Geology was never something I knew much about but lately I've had occasion to learn a little more and I find two things fascinating:
(1) How much of what we know now about the geologic history of the earth is fairly recently acquired. For example, I can remember reading articles about tectonics and continental drift in the 1960s. At the time, I thought, "OK, that's really interesting," but hadn't really wigged to the fact that this was entirely NEW scientific thought at the time. I assumed it had always been that way, but in fact it was new studies and techniques that brought us to general acceptance of tectonics a mere fifty years ago.

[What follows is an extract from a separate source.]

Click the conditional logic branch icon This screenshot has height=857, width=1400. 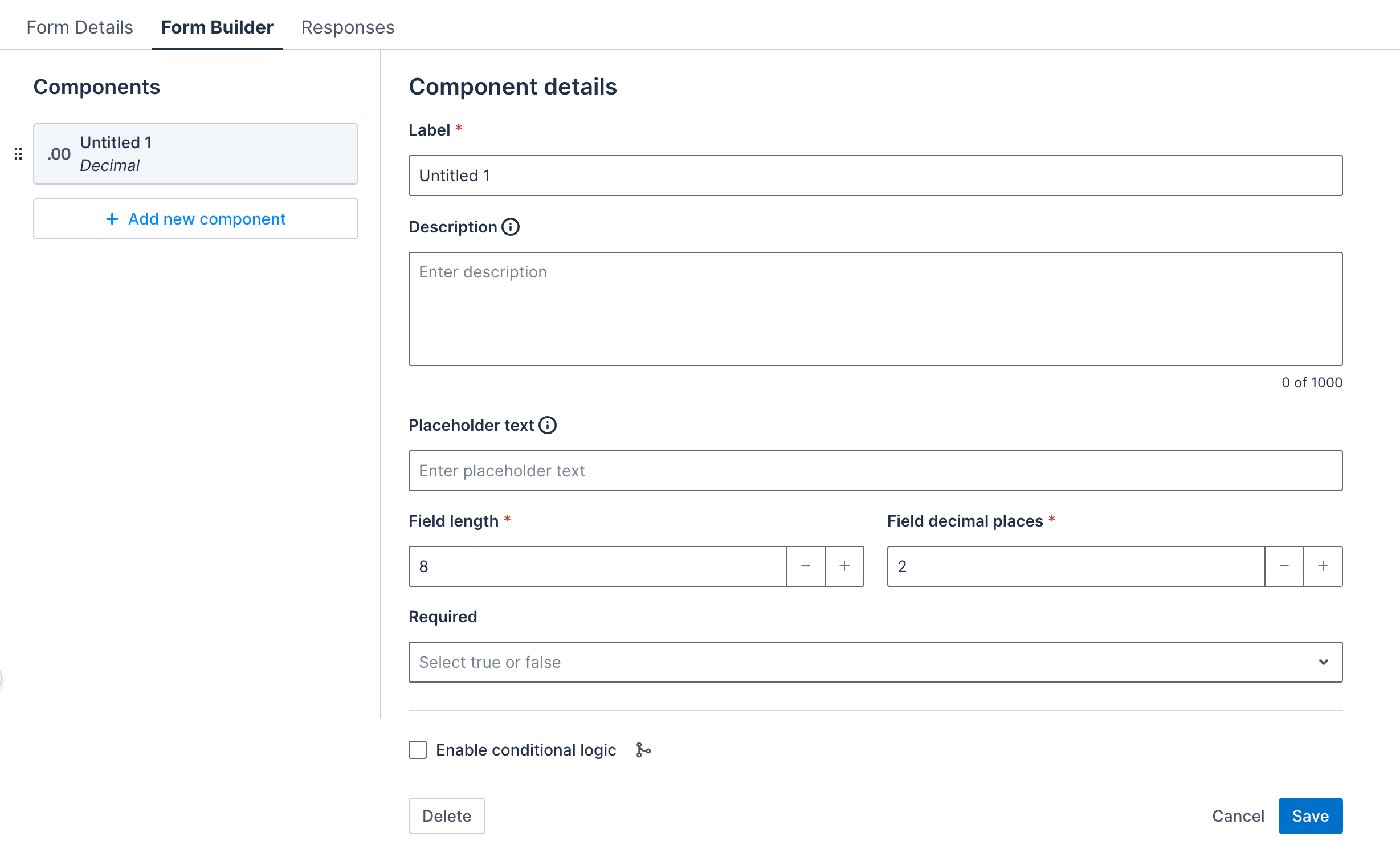[643, 750]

(2) The extent to which the term "solid ground" is meaningless if your time frame is billions of years. Rocks liquefy and are returned from the earth's surface to its core over time; mountain ranges rise up and are eroded away; our "solid earth" (i.e., our continents) is actually a fleet of immense floating battleships, slowly but ever-so-surely being pushed hither and yon to new locations on the planet's surface.

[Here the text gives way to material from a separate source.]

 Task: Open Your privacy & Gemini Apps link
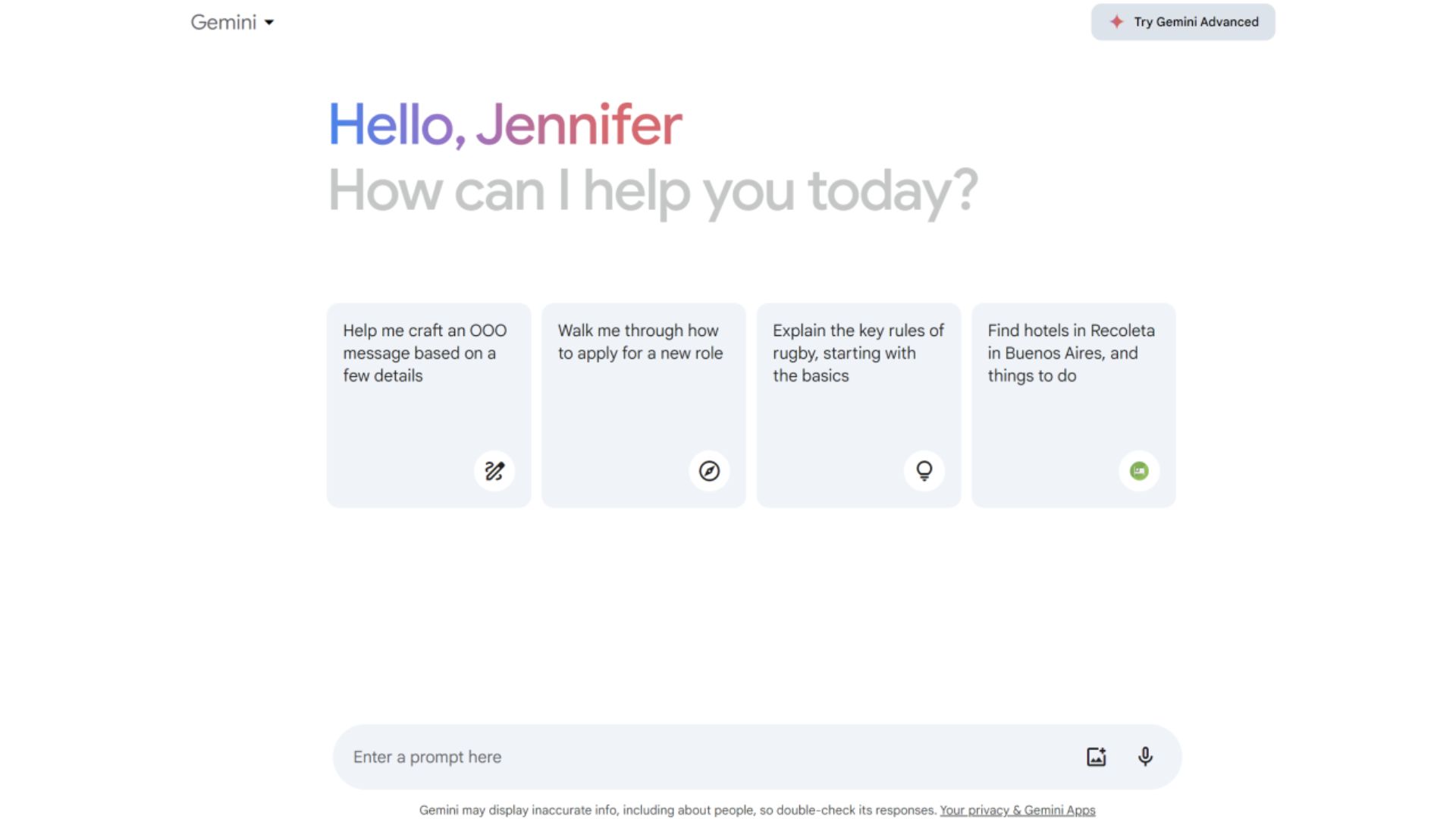(1017, 810)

As a most recent evocation of our long-term transience, a recent item by Ivan Amato deserves attention, exploring how even the shape of our "sphere" is continuously being altered, and how that in turn affects time. Our days are growing imperceptibly longer.
Nothing to worry about in our own lifetimes, yet somehow, I suspect the rabid fans of daylight saving time will find some way to give us still "more daylight" well into the eons to come.